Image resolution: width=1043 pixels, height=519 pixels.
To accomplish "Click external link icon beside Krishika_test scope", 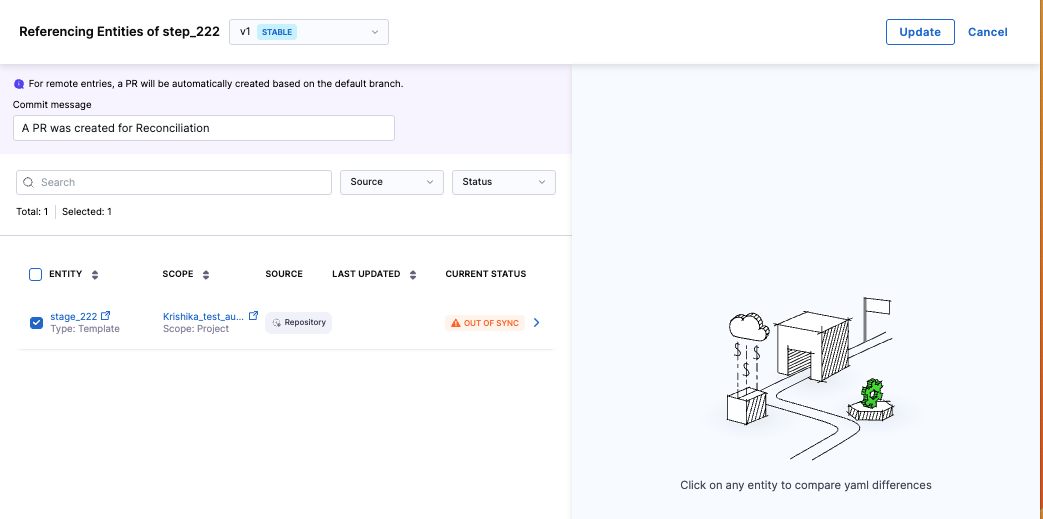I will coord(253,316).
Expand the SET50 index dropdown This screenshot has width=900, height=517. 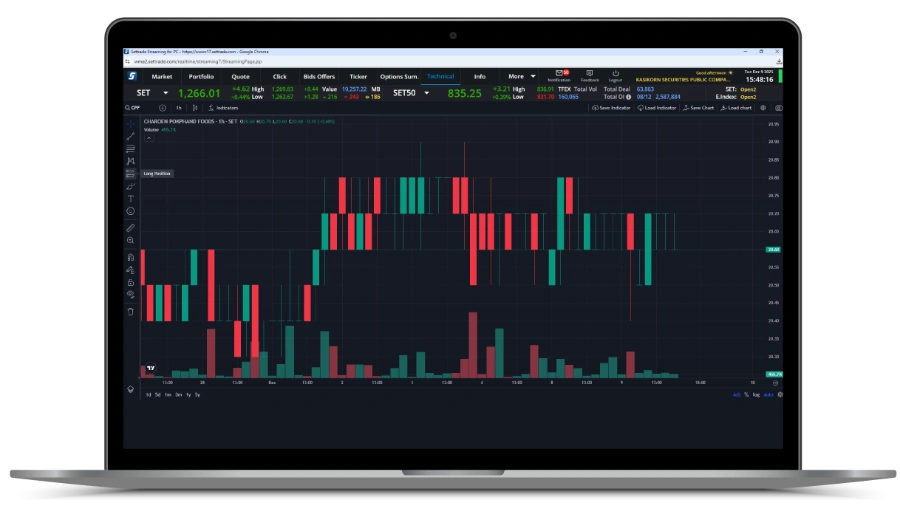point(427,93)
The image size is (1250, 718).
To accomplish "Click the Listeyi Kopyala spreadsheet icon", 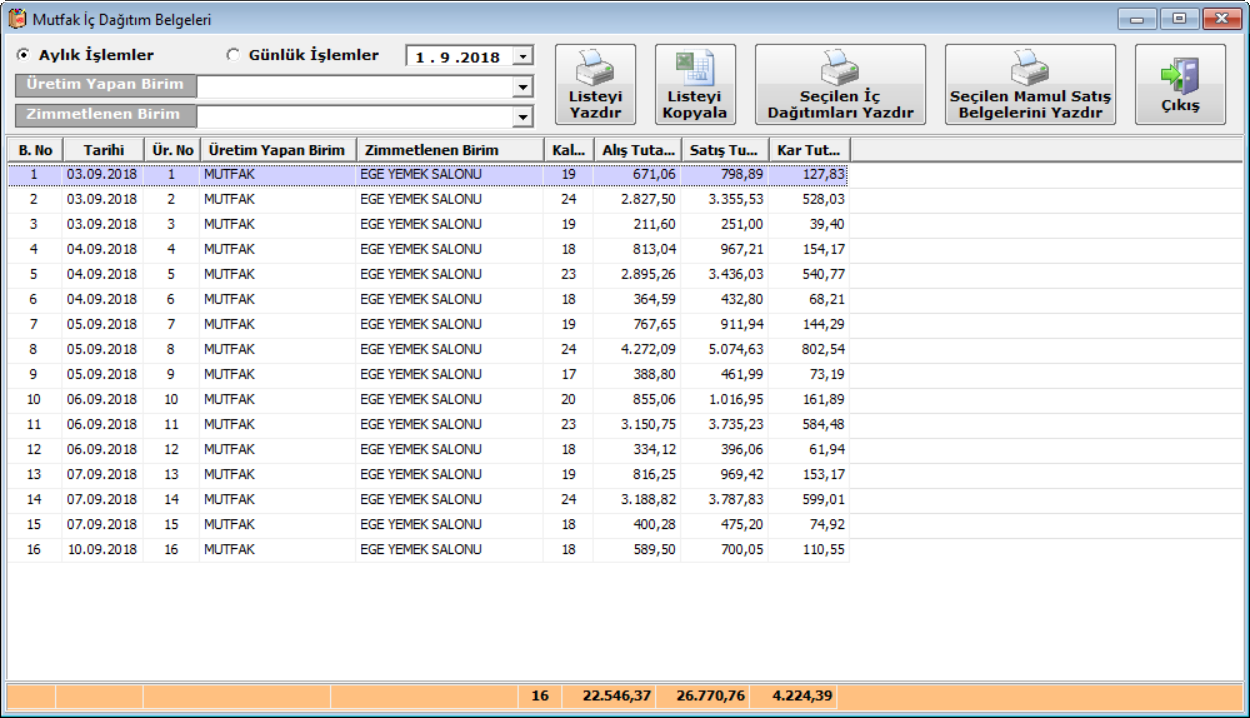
...
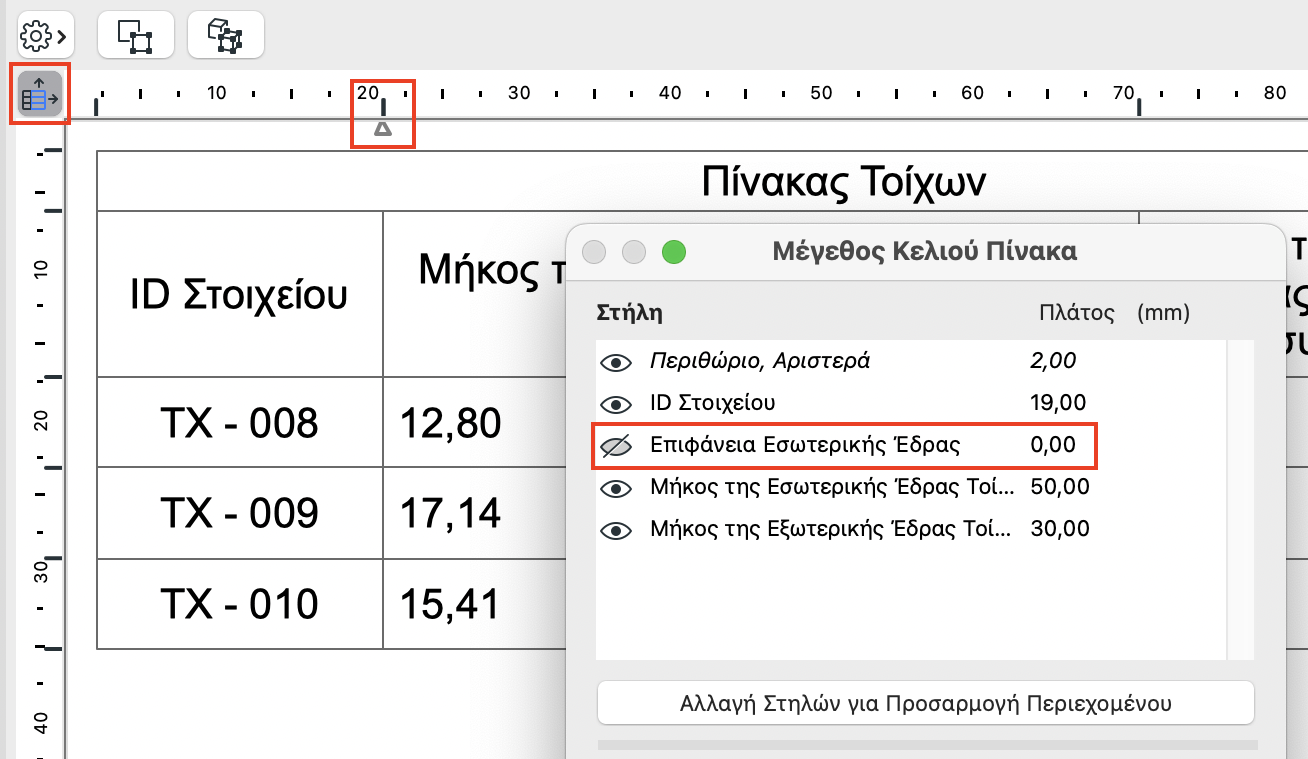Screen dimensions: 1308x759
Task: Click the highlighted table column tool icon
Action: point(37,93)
--
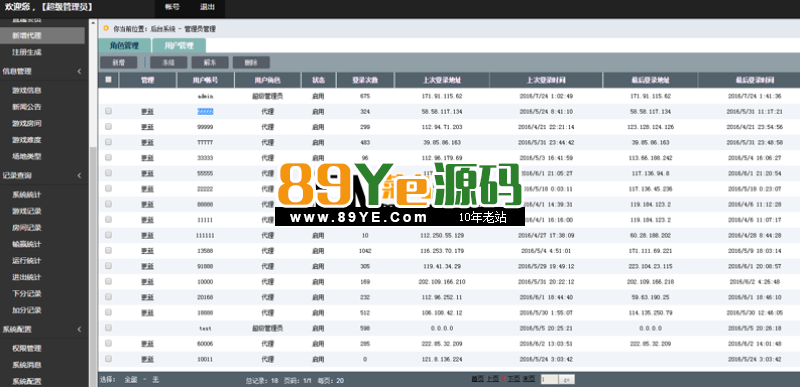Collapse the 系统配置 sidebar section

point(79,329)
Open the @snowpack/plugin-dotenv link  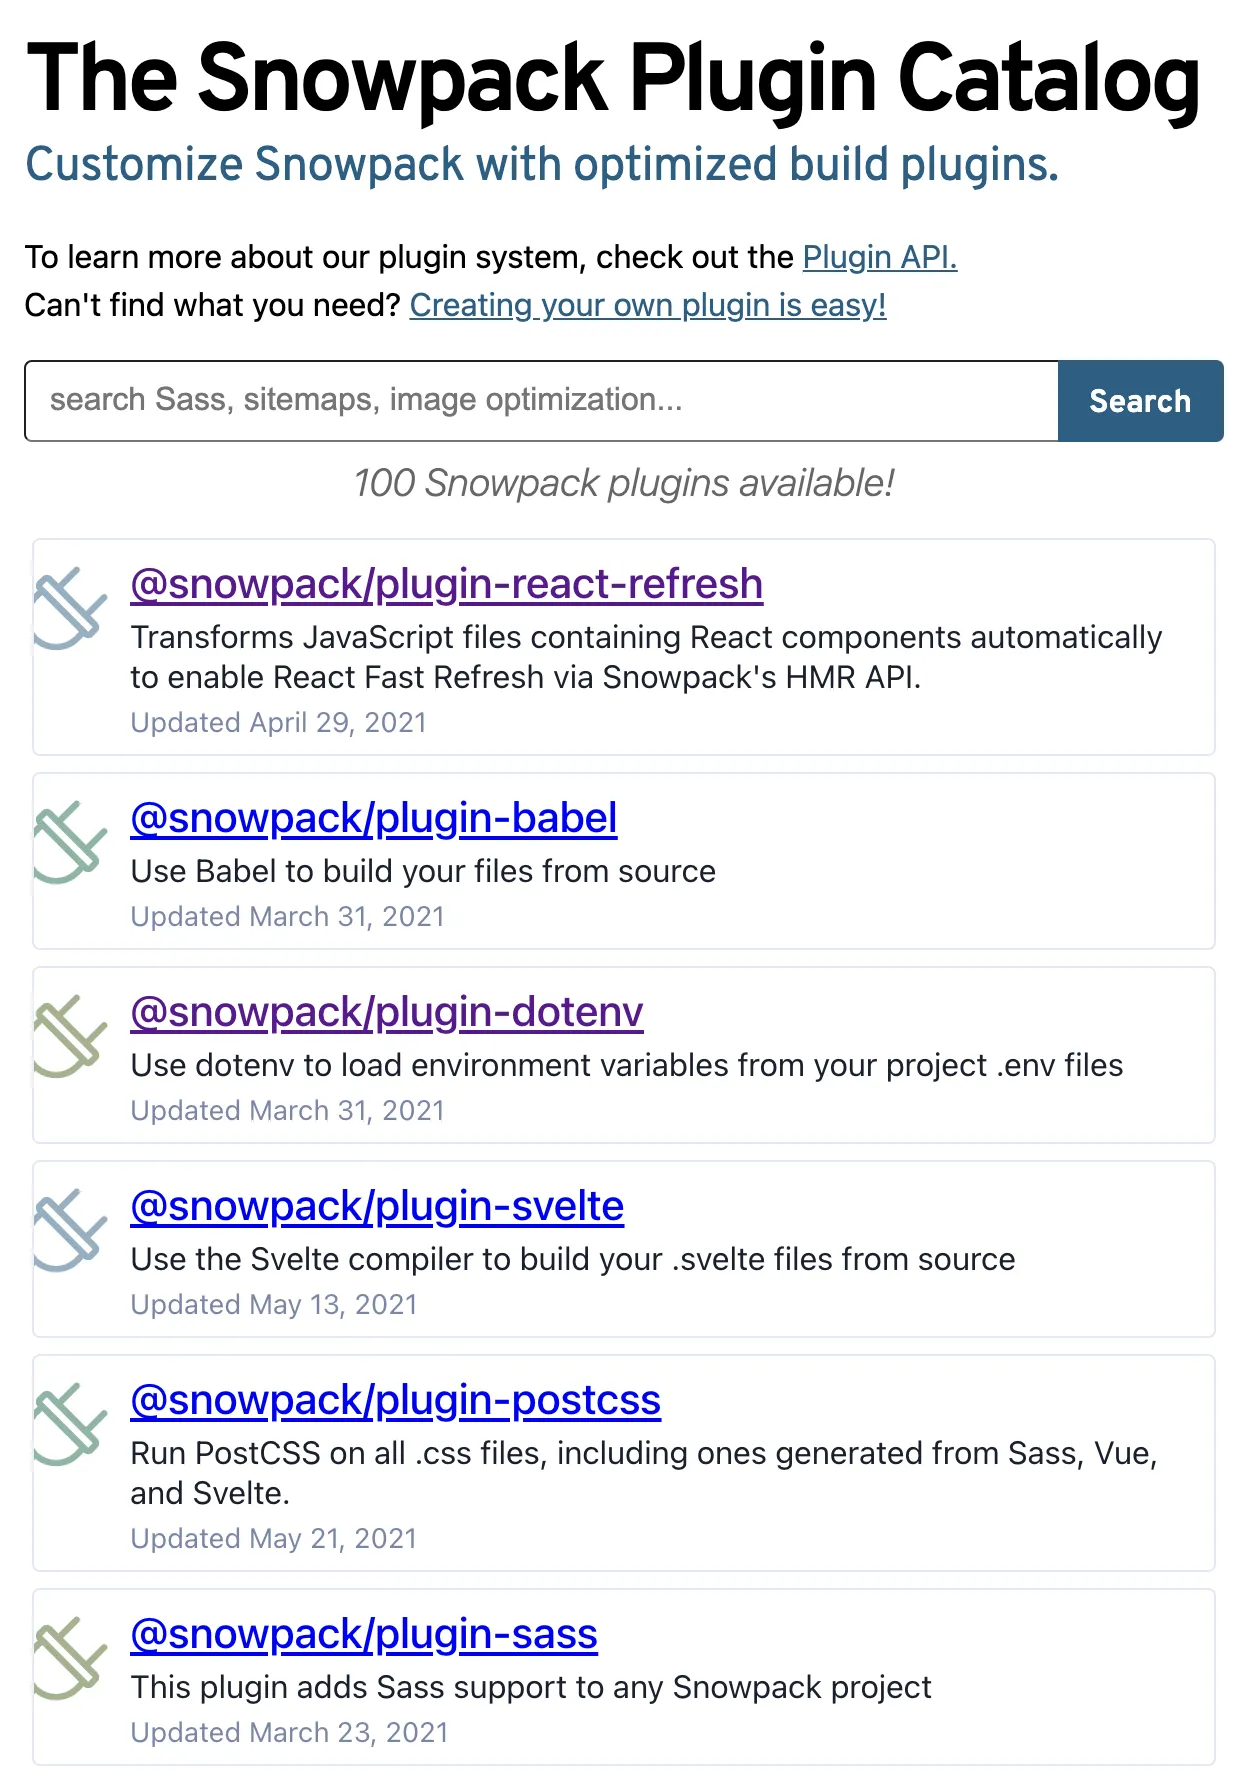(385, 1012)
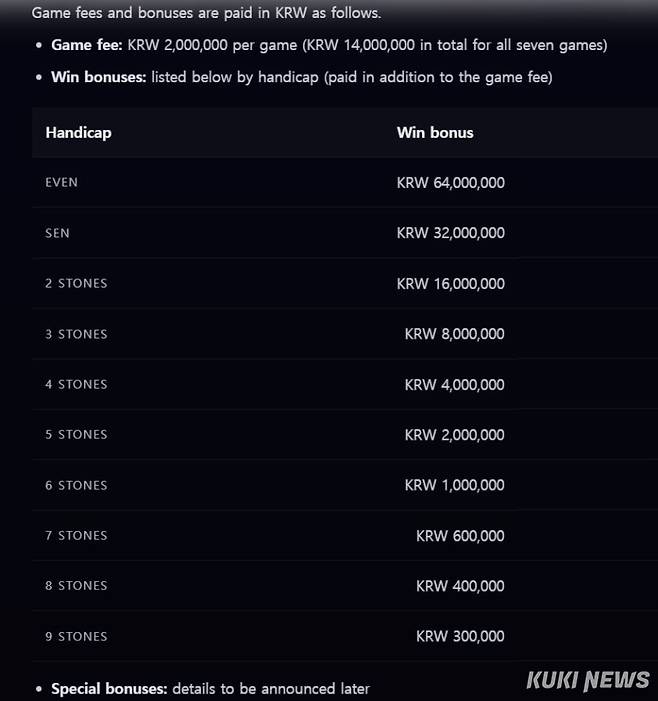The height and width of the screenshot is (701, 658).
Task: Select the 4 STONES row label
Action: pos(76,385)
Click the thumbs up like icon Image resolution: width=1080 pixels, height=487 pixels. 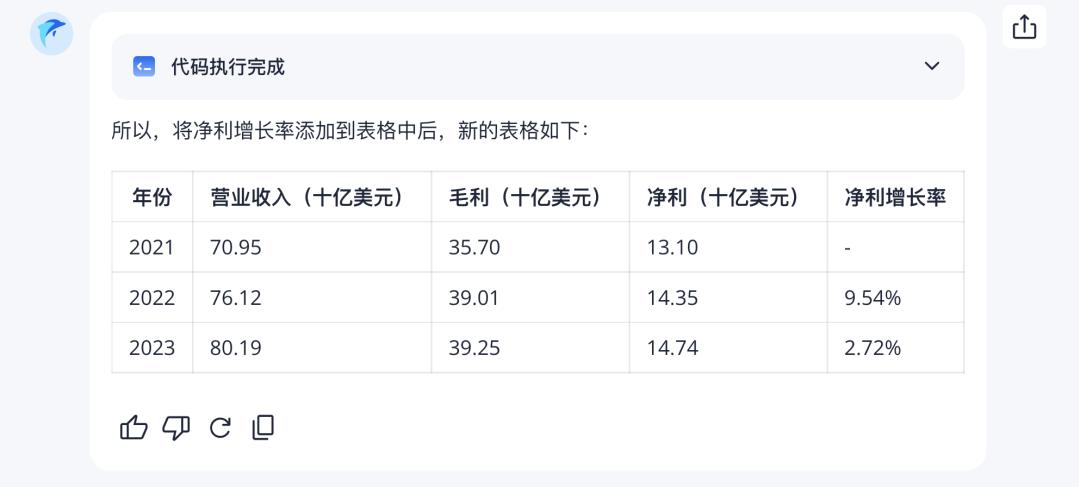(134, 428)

Task prompt => Please rewrite the items between the line holding "The image size is (1250, 718)." and the line holding "the Listeyi Kopyala", inclusive, replacing "spreadsheet" with "workbook" and changing nothing else. Return only those lines, and leave the pictures out.

Completed task =>
The image size is (1250, 718).
To accomplish "Click the Listeyi Kopyala workbook icon", 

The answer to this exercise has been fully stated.